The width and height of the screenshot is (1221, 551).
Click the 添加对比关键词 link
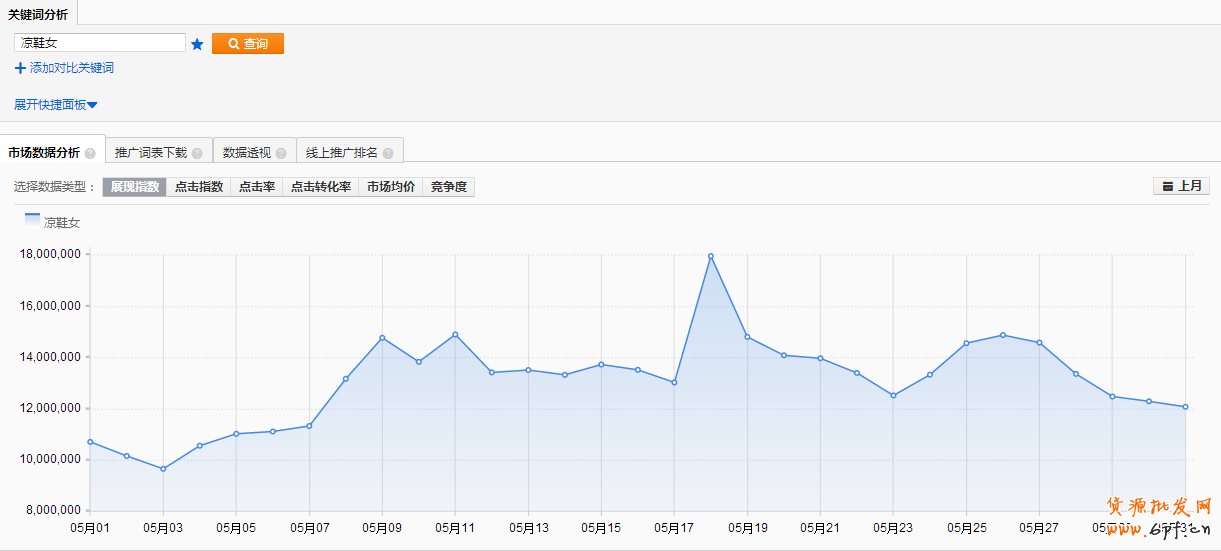click(71, 68)
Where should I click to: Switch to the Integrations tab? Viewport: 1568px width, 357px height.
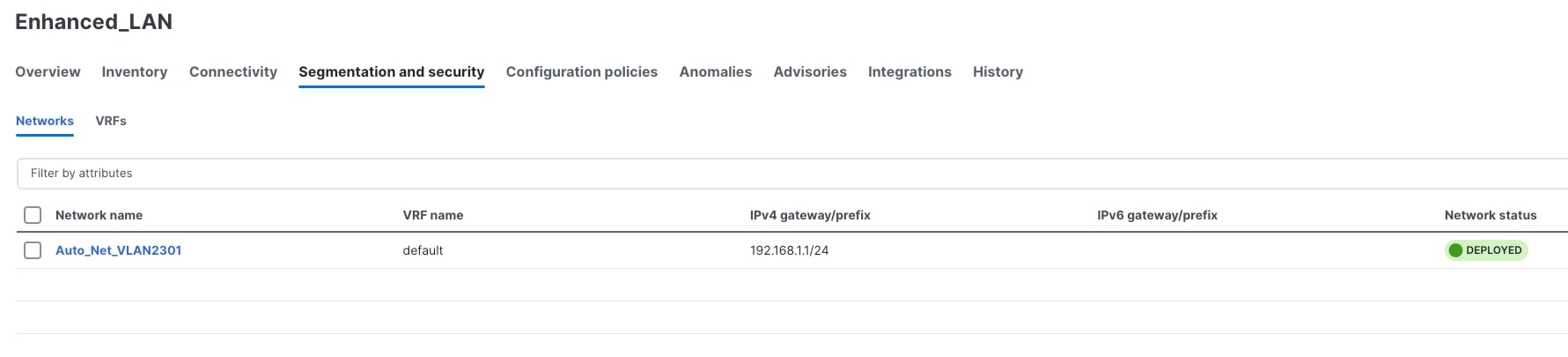click(x=909, y=72)
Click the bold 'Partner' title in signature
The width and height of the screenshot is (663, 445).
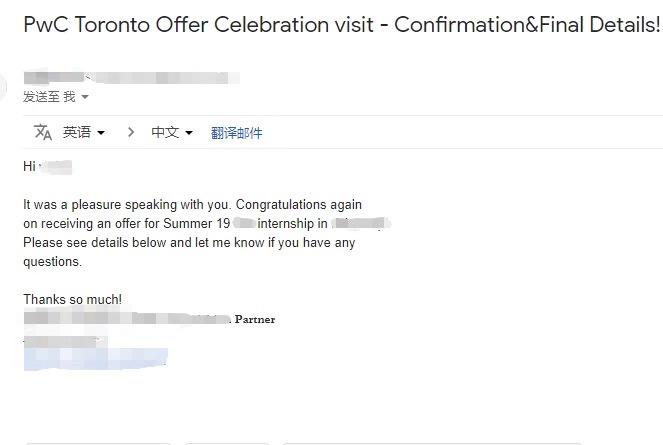coord(254,320)

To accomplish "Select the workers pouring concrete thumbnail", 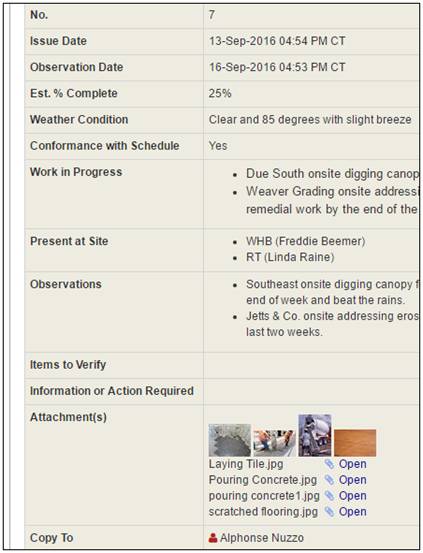I will [x=274, y=443].
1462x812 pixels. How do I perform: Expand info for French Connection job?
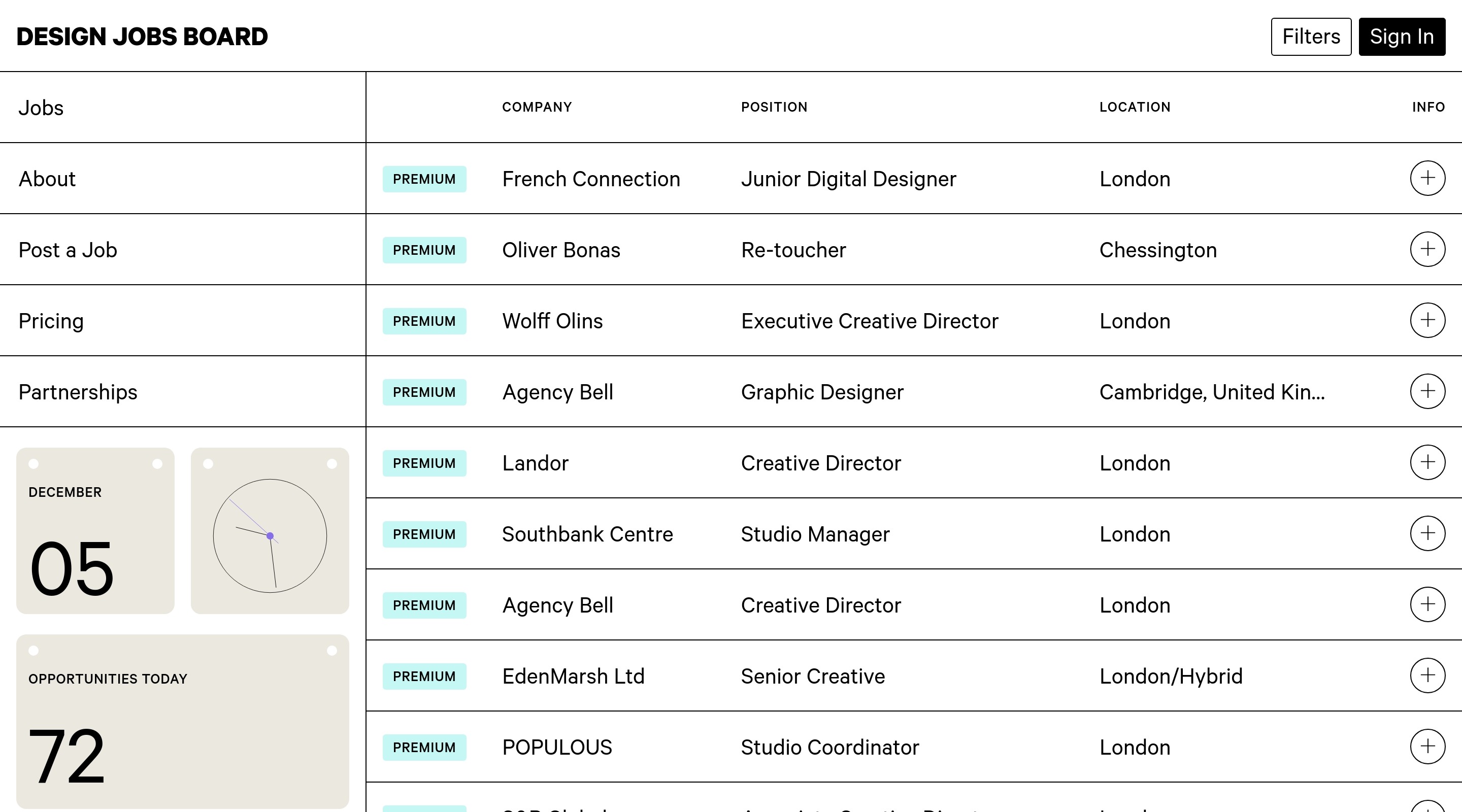(1427, 178)
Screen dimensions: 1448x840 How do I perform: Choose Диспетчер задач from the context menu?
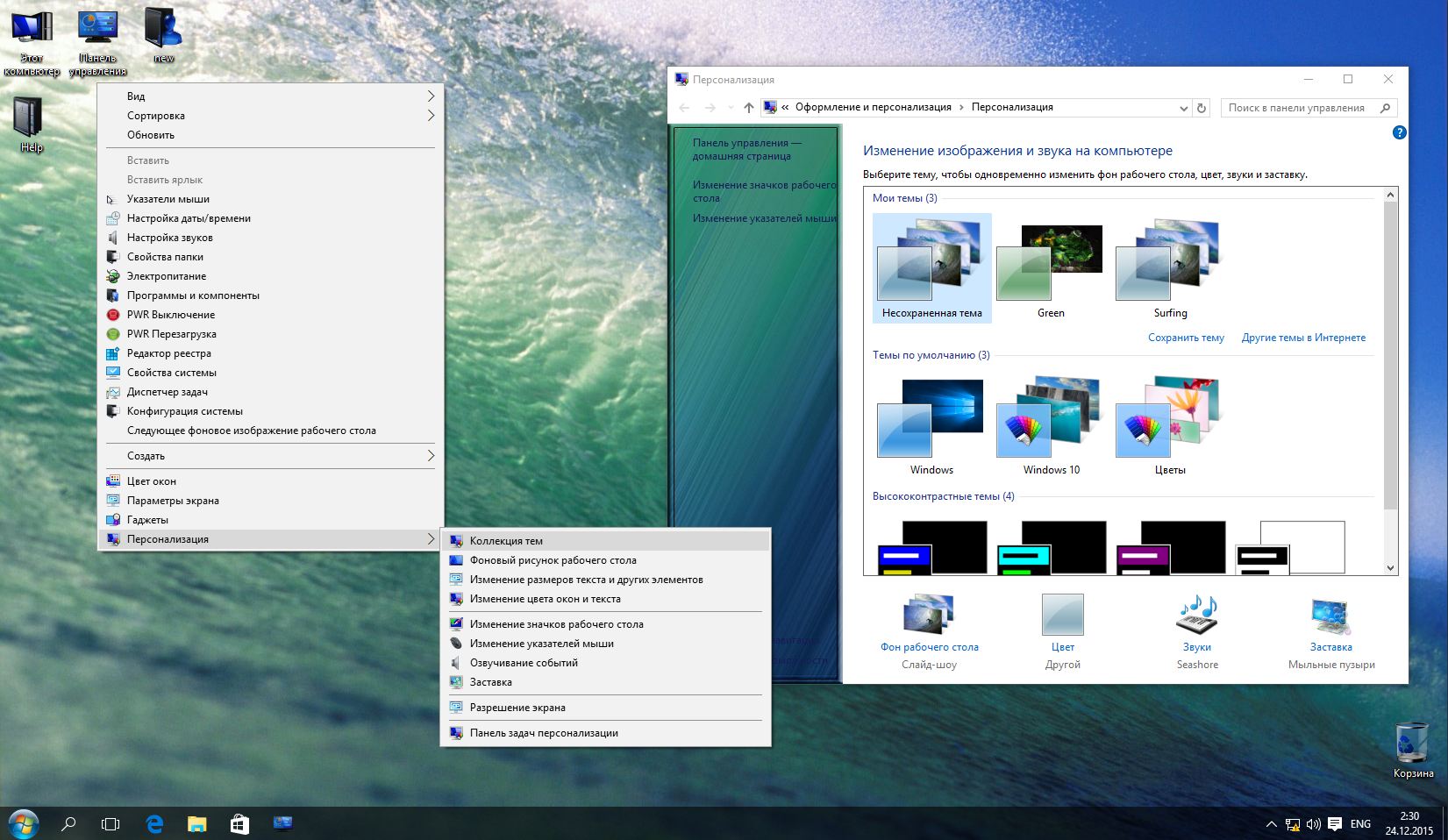coord(168,392)
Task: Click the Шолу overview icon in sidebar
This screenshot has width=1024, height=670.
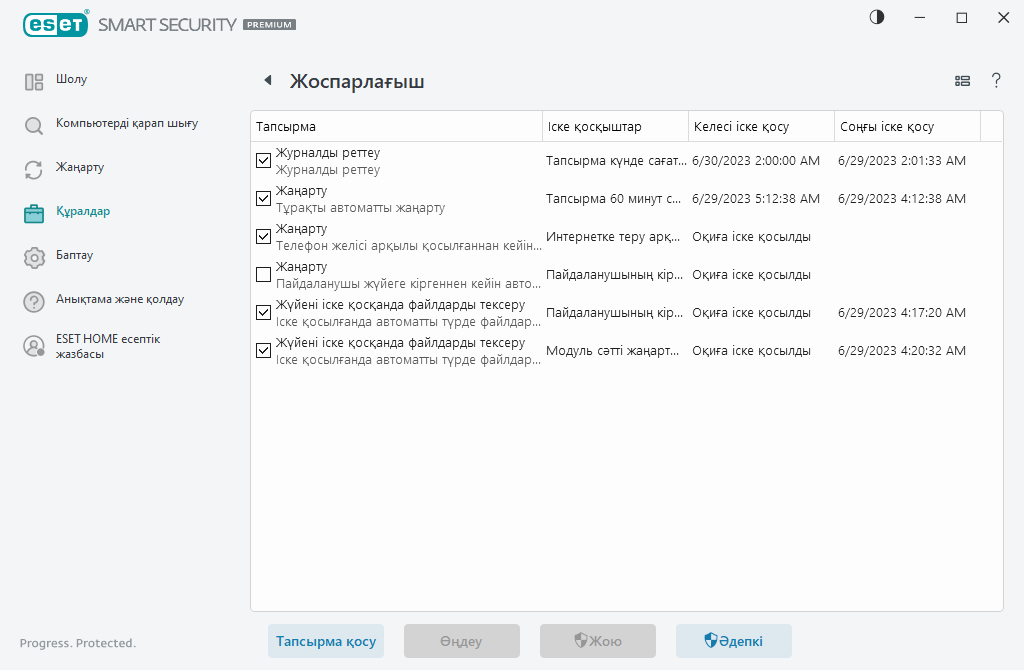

How to complete this task. Every line from the one containing "Task: Click the Шолу overview icon in sidebar" through the last line of the records is to be reproduced exactly, with pictures left out and nothing else given.

Expected answer.
Task: Click the Шолу overview icon in sidebar
This screenshot has width=1024, height=670.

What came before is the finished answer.